Place the commands, in proper sequence, within a valid PAUP block (remember the NEXUS file format). Be sure to end each line with a semicolon, and remember that a logical line need not correspond with what is displayed on a single line.

Using PAUP on UNIX computers

Now that you know how to run PAUP from the command line interface, you are free of the Macintosh window interface!

    Paup is available for a wide variety of platforms, including some machines that are much faster and more stable than desktop machines.

    UNIXprompt> paup inputfile

    You will be confronted with the command line interface. Use it in the same way as you learned on the mac.

    PAUP blocks are particularly useful when using the command line interface

    You can edit the file with vi or any other unix editor, or you can edit it on a desktop computer and FTP the file to the UNIX computer.
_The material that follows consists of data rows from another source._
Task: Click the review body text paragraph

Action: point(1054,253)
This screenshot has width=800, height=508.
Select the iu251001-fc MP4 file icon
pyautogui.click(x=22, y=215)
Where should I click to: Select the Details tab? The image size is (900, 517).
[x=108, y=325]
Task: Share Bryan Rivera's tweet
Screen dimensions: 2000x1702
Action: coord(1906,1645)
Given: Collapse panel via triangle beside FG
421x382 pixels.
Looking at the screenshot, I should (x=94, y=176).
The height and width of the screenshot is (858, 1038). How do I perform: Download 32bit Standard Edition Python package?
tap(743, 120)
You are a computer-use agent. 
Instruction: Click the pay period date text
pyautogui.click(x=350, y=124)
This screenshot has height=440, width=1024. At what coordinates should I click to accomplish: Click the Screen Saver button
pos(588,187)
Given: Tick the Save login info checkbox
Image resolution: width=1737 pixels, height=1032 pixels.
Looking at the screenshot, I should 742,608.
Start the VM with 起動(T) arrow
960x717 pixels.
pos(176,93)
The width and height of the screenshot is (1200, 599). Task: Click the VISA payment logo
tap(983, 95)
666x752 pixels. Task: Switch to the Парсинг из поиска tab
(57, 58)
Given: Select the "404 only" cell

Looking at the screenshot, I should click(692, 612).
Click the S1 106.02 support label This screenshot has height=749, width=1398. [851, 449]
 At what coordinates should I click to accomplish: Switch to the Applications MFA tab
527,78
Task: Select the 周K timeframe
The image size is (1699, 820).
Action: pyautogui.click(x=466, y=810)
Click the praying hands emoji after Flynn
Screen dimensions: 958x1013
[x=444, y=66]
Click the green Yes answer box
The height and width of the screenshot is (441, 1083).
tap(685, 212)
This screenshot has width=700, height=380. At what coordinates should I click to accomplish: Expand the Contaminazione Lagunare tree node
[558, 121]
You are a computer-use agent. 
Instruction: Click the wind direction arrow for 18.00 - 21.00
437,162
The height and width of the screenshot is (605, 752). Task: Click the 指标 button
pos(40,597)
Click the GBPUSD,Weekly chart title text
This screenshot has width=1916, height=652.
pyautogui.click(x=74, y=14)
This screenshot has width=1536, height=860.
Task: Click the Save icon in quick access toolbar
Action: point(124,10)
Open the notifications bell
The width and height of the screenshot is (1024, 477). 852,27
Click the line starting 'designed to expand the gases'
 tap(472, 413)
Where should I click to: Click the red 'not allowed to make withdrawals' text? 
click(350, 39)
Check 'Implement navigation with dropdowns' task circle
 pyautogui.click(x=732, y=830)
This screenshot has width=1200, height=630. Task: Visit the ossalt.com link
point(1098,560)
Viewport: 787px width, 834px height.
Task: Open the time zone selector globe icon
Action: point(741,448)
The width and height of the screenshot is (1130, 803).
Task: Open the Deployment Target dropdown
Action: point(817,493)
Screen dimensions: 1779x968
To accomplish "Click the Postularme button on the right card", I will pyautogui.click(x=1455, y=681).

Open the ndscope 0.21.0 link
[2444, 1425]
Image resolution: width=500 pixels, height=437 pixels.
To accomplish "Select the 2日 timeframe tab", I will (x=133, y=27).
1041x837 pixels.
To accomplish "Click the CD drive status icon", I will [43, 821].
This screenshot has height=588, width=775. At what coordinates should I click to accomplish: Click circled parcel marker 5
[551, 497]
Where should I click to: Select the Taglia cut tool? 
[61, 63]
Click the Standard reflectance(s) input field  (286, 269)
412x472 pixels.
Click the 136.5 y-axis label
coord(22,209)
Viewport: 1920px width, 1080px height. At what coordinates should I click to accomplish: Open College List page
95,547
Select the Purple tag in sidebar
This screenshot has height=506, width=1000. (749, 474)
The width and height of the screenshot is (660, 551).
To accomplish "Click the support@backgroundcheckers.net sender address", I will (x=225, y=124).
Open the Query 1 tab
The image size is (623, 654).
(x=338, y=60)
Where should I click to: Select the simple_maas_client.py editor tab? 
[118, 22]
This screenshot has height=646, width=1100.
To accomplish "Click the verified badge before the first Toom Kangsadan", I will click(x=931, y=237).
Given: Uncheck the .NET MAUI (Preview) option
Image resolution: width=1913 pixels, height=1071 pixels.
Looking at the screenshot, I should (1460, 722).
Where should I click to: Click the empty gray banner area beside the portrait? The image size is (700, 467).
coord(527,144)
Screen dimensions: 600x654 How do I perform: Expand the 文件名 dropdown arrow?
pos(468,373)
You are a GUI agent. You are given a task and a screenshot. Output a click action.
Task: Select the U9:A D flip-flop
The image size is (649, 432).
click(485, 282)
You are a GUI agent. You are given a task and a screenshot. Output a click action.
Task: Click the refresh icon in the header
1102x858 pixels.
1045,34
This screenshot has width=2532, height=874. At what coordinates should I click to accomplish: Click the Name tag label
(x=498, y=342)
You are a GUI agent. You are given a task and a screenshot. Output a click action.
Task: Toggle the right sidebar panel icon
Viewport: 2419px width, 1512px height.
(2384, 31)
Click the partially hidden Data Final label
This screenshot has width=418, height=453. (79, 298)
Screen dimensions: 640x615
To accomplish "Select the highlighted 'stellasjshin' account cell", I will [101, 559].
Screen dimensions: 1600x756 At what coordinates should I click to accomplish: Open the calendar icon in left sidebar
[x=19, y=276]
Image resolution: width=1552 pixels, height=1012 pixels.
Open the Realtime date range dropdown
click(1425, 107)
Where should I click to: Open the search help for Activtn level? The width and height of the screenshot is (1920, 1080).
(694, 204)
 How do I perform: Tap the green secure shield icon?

Paup is also able to accept command-line redirection, so it is possible to store the data in one nexus file, and keep a standard series of PAUP commands additional files. The syntax for this is:

    UNIXprompt> paup datafile < commandfile

    It may take some experience to become comfortable with this approach, but it can be very powerful.

Pseudo-random number generators

If you automate analyses with any random component, it is very important that you provide a unique random number seed for each distinct random analysis

    True random number generators are rare

    Most programs use "pseudo-random number generators"

Pseudo-random number generators produce a sequence of numbers that seem to be random, and is in fact random for our purposes, but that follow a sequence that is predictable if you know the seed number that was used.

    It does not matter what seed number you use in PAUP (in phylip, the number must be odd), but it must be a different number for each run that you want to use a different random sequence

If you want to exactly repeat a random run, you can do it if you know the random number you used, so keep the random number recorded in your notes on your analyses.